Pour les fans de ma voix chaude et rauque (pas du tout en fait) une version podcast (lecture) de cet article est disponible sur SoundCloud

4 commentaires pour “De la « compol » au complot : le hold-up des eschatologies narratives.

  1. Merci pour l’article mais surtout pour l’avoir mis en version podcast.
    Je n’écris pas de commentaire car habituellement je suis un invisio, ( Un lurker). Caméra éteinte et pas de commentaire.
    J’ai compris en voyant les 25mn de lecture sur soundcloud que c’était le temps qu’il fallait pour au moins apréhender les contours du contenu des articles de ce blog en général.
    Je me rends compte que je ne prends plus ce temps pour réfléchir. je saute de tweet en tweet d’article en article que je lis en diagonale.
    Qu’on se le dise, on ne peut pas venir ici pour lire en diagonale.
    Je remercie ici le travail d’écriture et le travail de lecture. ( double peine pour l’enseignant)
    Je continuerai a écouter le contenu du podcast de façon passive mais je vais surtout tenter de reprendre du temps pour décortiquer les articles a coté desquels j’ai pu passer.

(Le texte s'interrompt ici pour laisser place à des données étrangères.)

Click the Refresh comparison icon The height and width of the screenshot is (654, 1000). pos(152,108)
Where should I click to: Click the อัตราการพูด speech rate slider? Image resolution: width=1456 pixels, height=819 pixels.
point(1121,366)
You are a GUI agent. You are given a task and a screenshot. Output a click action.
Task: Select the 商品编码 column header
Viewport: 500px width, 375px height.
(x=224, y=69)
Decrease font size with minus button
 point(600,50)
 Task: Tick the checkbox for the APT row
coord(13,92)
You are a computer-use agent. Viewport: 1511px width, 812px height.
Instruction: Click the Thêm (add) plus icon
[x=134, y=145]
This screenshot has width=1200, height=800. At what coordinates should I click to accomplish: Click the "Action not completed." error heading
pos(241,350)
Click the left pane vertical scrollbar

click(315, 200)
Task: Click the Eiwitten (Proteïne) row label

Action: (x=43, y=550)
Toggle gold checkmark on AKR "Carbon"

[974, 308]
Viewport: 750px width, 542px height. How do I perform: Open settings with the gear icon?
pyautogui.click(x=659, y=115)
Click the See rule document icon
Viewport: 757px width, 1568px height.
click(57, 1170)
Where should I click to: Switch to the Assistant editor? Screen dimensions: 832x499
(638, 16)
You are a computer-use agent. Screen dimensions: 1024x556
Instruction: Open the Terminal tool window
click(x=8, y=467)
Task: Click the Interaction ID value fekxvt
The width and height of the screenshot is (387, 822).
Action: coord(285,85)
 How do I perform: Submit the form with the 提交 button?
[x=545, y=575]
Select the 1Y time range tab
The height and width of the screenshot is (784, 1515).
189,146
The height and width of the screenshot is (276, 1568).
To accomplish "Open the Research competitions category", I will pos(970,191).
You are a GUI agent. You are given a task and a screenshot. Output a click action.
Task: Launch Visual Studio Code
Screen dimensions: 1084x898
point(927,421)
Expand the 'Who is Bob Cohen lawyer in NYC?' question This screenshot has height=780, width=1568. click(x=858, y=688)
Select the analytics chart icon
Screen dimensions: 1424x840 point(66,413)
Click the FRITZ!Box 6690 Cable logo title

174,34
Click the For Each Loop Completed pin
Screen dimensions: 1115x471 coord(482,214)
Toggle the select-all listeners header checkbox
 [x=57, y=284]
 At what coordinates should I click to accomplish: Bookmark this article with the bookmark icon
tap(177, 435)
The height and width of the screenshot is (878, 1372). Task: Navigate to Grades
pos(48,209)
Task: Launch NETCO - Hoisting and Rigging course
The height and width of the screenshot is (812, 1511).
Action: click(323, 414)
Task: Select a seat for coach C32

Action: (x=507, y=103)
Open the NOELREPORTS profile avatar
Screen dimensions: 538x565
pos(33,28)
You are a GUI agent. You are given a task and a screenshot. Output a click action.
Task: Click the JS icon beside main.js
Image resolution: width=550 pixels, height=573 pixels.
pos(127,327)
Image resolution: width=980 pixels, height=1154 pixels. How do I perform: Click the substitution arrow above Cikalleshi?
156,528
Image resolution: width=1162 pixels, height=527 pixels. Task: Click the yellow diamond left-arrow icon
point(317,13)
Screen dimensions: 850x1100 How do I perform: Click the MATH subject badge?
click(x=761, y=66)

  2. La question que je trouve intéressante est pourquoi il y a de la place pour de tels documentaires. Pourquoi est-il autant partagé ? aimé ?
    On peut se dire que le niveau intellectuel général baisse. Mais si le niveau général baisse, baisserait également le niveau des gens qui font ces documentaires, et donc qu’il serait facile de les circonvenir par un discours officiel ?
    Ou alors, que le niveau général des informations fournies ne satisfont pas les « masses ». Et là soit le niveau de ceux qui fabriquent les informations officielles s’effondrent, soit le niveau de la masse s’élève. Mais le niveau de la masse ne peut pas s’élever sinon ils ne pourraient pas croire en ces thèses délirantes.
    Cela reste comme un mystère.
    Moi ce que j’ai du mal à attendre, c’est qu’il suffit de dire complot pour évacuer l’ensemble. Cet anathème m’est suspect. Par exemple on disait fake-news pour les euthanasies dans les ehpad et voila que france télévision passe un reportage dans les ehpad ou les intervenants expliquent qu’on leur interdit de soigner les patients (pas de traitement officiels et le conseil de l’ordre menace) et qu’on leur donne par décret l’autorisation des sédations profondes (qui sont interdites normalement dans ces lieux). France télévision qui donne dans le complotisme. C’est comme david vincent, ils sont partout.